Internet of things technology has a huge role to play in realizing that potential and ensuring farming is sustainable, Fujiwara adds.
Yet technological advances are not all good news, especially in current wild capture fisheries.
Increasingly, industrial-scale fisheries are employing so-called artificial fish aggregating devices (FADs) to lure larger fish, especially tuna.

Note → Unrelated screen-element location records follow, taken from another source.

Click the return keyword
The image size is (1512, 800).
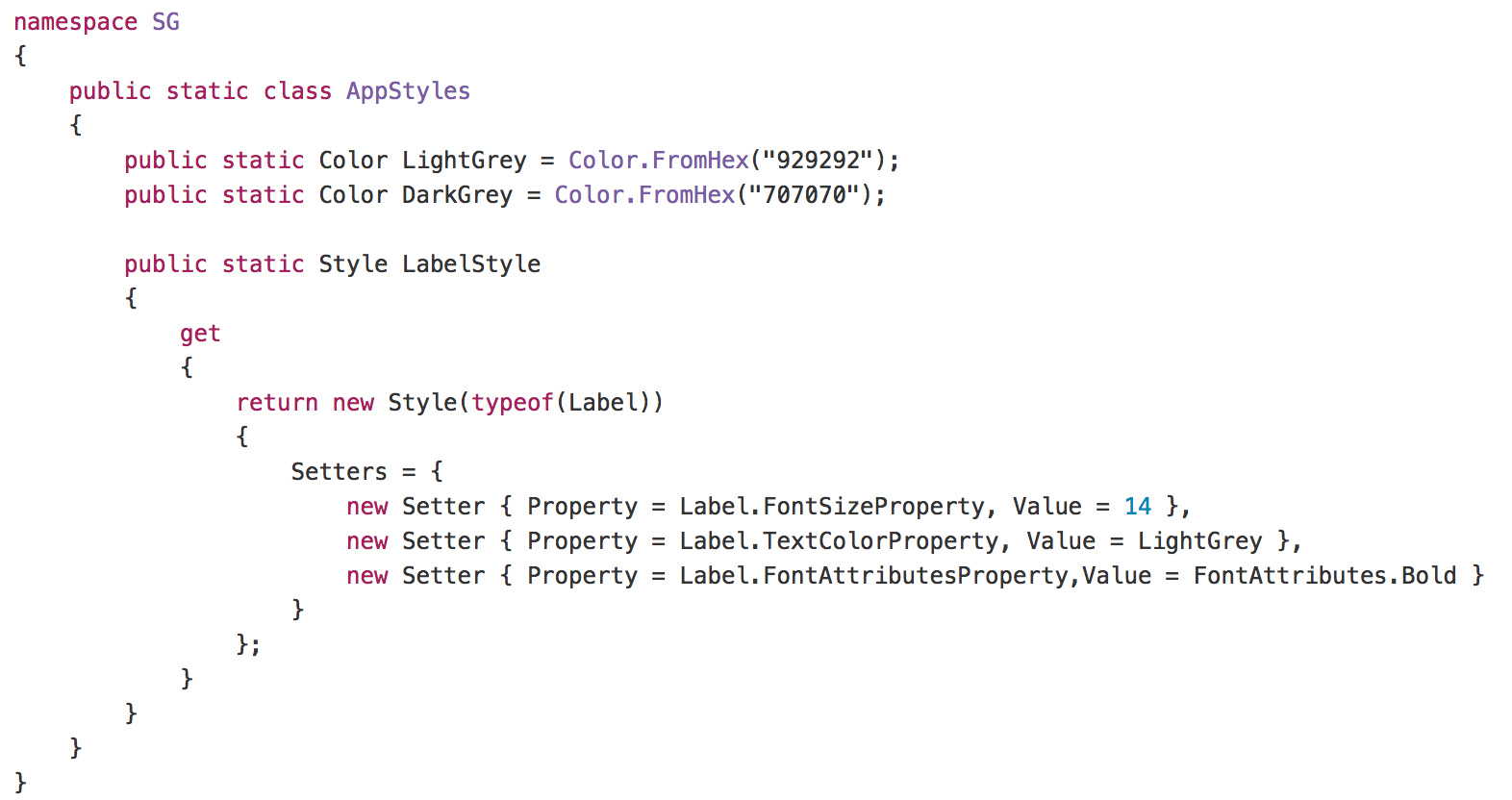point(277,403)
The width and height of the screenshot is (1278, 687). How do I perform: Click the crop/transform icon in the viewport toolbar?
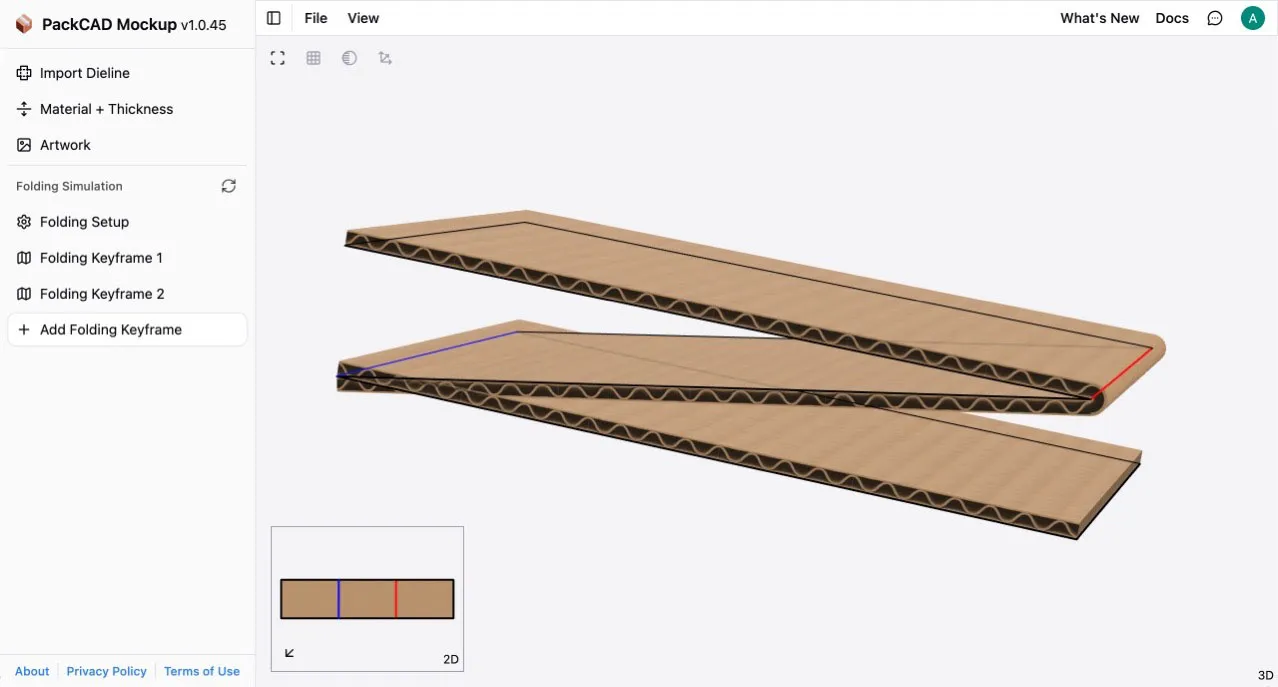coord(385,57)
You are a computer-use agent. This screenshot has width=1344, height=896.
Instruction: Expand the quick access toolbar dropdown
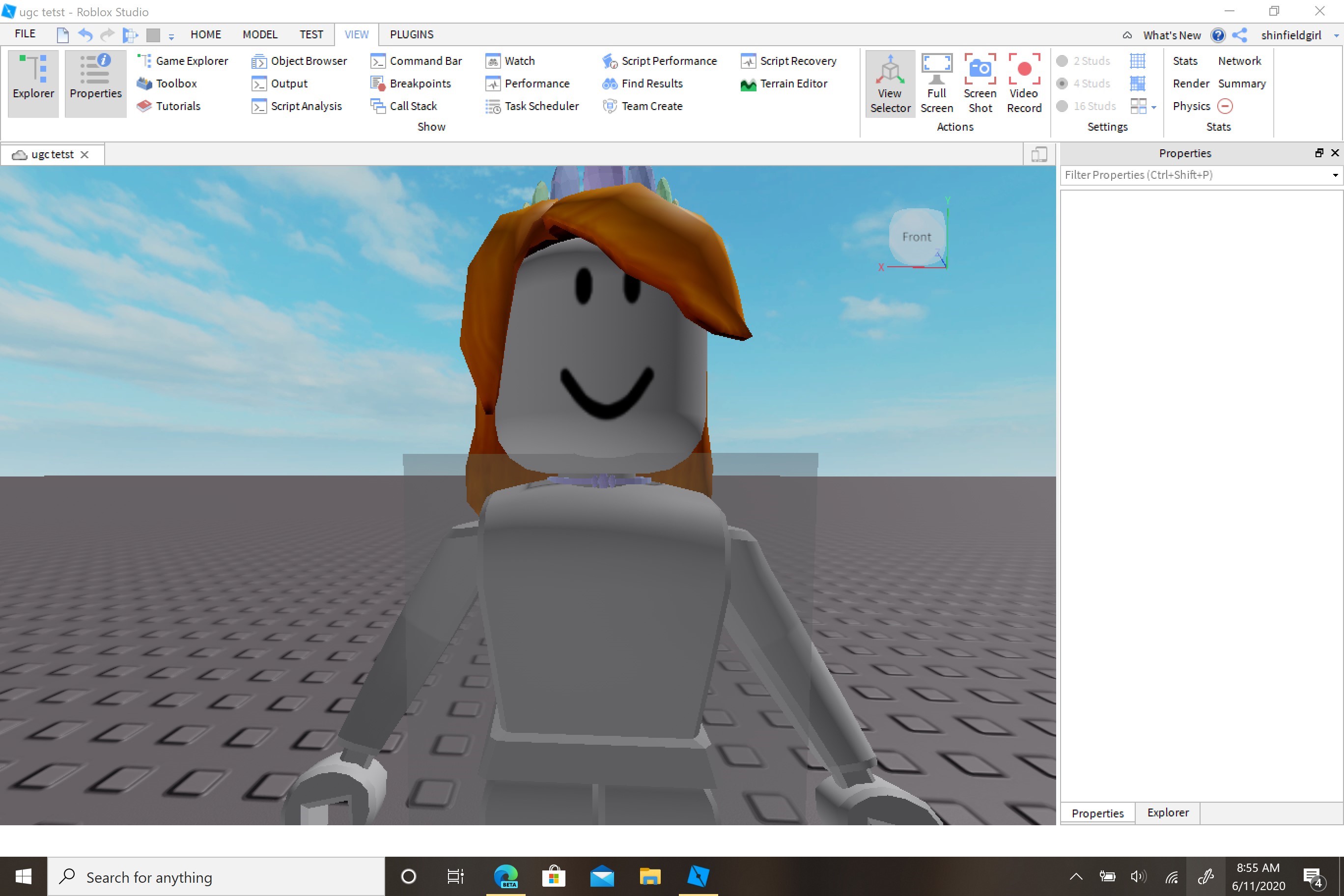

These fisheries utilize satellite and other technology to monitor fish remotely and target FADs where fish biomass is most bountiful.
“Clearly (FADs have) an impact on sustainability,” says The Pew Charitable Trusts’ Mark Young.
Conversely, vessel monitoring system technology, which can track illegal fishing practices anywhere on the globe, is also becoming increasingly sophisticated, incorporating features such as electronic catch reporting and integrated catch documenting schemes that can track where fish are caught and monitor catch quota, Young adds.
Young says technology is “a useful tool” but less potent without effective government policies and awareness in the seafood industry to prevent illegal fish entering the market.
In Japan, awareness is also an issue at the public level, according to well-known scientist Ken Mogi.
“If people hear stocks of a fish are depleted, they rush out to eat it,” Mogi said during the 2018 Tokyo Sustainable Seafood Symposium. “Japan has lagged so far behind largely because of a low IQ and lack of understanding of sustainability issues.”